无论企业使用多么强大的密码(在这个案例中,使用的是20+字符长的高度随机的密码),只要企业的密码重置程序很薄弱,攻击者都能够通过获取用户的个人详细信息,绕过破解高强度密码,直接更改密码。例如,在用户注册账户时,都会要求用户设置一个简单的易于猜测的问题来重置账户密码。而在Facebook、LinkedIn和其他休闲和专业社交媒体网站存储了大量个人资料,因此,员工必须假设其生活的主要因素现在都已经公之于众了。大部分网民的很多信息都可以很容易地在网上找到,例如最喜爱的宠物、高中名称、母亲的婚前姓氏等。这意味着随着企业开始向互联网暴露更多后端业务系统或者使用云服务(CloudFlare的案例中),企业需要采用更强大的身份验证方法(例如双因素身份验证或者生物识别技术),来保护面向瞬息万变的互联网的账户,
对于大多数面向互联网的攻击,遵循这些简单的步骤都能够阻止攻击。但在CloudFlare的案例中,CEO的账户受到双因素身份验证保护,却仍然受到攻击。这只能表明这名攻击者非常娴熟、聪明且坚定。为了重置该CEO的Gmail账户,这名攻击者必须提供被发送到该CEO的AT&T移动账户的PIN码。

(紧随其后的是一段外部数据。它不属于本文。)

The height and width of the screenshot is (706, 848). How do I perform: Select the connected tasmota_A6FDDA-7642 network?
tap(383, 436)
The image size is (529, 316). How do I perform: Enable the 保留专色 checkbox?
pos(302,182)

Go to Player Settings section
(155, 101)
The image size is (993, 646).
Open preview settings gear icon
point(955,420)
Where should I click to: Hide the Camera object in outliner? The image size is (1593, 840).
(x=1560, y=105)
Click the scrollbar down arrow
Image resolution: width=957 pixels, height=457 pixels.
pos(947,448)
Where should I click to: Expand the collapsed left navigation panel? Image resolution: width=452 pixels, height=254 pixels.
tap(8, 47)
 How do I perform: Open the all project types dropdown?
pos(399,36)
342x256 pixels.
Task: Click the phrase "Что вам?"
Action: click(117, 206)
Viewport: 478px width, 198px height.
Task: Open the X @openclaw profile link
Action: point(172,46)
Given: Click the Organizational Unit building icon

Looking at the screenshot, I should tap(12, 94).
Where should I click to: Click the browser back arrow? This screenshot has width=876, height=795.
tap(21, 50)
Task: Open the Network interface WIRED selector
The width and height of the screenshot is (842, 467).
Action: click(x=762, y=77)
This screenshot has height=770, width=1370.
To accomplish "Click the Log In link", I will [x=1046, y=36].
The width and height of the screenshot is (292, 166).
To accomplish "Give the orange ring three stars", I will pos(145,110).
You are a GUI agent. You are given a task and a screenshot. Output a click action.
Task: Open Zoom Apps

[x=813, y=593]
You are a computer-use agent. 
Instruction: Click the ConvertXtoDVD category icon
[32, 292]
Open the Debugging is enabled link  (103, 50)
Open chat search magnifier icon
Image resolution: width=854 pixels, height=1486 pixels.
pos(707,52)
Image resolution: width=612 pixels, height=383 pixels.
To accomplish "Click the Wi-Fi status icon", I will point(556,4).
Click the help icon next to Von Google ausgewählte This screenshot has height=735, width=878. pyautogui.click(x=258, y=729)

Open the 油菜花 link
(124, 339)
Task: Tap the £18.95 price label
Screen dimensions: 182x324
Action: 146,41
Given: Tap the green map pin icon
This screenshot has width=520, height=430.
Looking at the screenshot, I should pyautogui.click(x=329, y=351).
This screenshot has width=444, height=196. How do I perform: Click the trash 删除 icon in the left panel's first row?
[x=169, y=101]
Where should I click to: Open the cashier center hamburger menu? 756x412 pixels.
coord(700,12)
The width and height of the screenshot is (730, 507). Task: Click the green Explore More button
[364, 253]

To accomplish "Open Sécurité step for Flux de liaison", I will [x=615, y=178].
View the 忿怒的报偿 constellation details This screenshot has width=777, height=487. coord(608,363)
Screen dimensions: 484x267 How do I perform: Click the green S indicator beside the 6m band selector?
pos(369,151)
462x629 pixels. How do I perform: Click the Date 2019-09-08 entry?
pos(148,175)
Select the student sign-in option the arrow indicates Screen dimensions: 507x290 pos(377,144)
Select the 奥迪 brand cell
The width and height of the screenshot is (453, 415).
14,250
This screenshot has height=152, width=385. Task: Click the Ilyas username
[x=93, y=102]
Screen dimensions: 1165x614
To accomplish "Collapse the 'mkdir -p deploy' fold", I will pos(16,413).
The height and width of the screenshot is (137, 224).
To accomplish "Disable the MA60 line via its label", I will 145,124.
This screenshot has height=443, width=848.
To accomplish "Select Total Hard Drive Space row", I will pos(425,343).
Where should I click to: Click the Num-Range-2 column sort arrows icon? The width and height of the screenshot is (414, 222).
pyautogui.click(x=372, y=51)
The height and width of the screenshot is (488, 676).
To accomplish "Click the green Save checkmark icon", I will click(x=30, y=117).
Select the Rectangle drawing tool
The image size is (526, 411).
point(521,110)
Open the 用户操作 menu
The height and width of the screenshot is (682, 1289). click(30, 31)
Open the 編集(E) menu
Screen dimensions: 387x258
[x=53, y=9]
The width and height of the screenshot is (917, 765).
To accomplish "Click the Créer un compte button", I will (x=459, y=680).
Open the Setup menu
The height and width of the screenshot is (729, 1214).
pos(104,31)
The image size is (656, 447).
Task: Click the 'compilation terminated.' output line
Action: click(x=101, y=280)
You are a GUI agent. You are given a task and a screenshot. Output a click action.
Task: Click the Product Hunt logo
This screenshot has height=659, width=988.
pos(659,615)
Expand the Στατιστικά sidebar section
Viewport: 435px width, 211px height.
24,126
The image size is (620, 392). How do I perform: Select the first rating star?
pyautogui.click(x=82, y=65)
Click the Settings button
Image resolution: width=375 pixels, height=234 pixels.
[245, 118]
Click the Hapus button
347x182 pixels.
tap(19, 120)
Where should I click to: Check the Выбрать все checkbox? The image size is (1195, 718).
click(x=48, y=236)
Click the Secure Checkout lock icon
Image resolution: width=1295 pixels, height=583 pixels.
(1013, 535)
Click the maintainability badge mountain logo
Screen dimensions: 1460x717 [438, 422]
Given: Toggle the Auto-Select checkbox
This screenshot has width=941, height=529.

攻击者甚至找到了一种方法来克服这一挑战。根据事故调查员表示,这名攻击者呼叫了AT&T,并假冒这名CEO。虽然攻击者无法回答CEO的账户验证安全问题,但他能够向客服人员提供该CEO社会安全号码的最后四位数字。但由于该账户是企业账户,不应该被链接到CEO的社会安全号码。这让该攻击者将CEO的语音邮件重定向到受攻击者控制的电话号码。攻击者再次使用受害者的个人信息获取了对账户(这个案例中是CEO的移动运营商)的控制,恰恰利用了密码重置过程的最薄弱的环节。这表明这名攻击者非常熟悉谷歌的密码重置过程。在此事件后,AT&T和谷歌已经更改了他们的身份验证过程以加强保护。
结论
这些事件让我们意识到,为了获取高价值账户,攻击者可能会走向极端。16岁网络奇才坐在他父母的地下室执行这种攻击的普遍看法已经过时了。从这个事件和其他最近网络欺诈事件来看,很显然,这些攻击是反文化组织针对美国企业的深思熟虑的有计划的攻击。
当企业架构其互联网身份验证系统时,他们必须意识到身份验证过程可能超出他们的控制范围,而延伸到业务合作伙伴和供应商。企业必须充分理解云合作伙伴、互联网服务提供商、移动ISP和其他供应商是如何管理和维护密码重置、账户管理和财务支付流程的,并及时发现和纠正错误。
从这次事件得到的好消息是,在CloudFlare调查此次攻击时,谷歌和AT&T充分与其合作,但在CloudFlare事件发生前,即使是这些大公司也没有意识到其程序缺陷。只有将身份和访问控制看作是完整的生态系统(从用户到互联网到云环境),才能够发现缺陷。CloudFlare现在明白了攻击者将会不惜一切代价来获取目标账户的控制权,问题是,你的企业知道攻击者会采取何种手段来获取你的数据吗?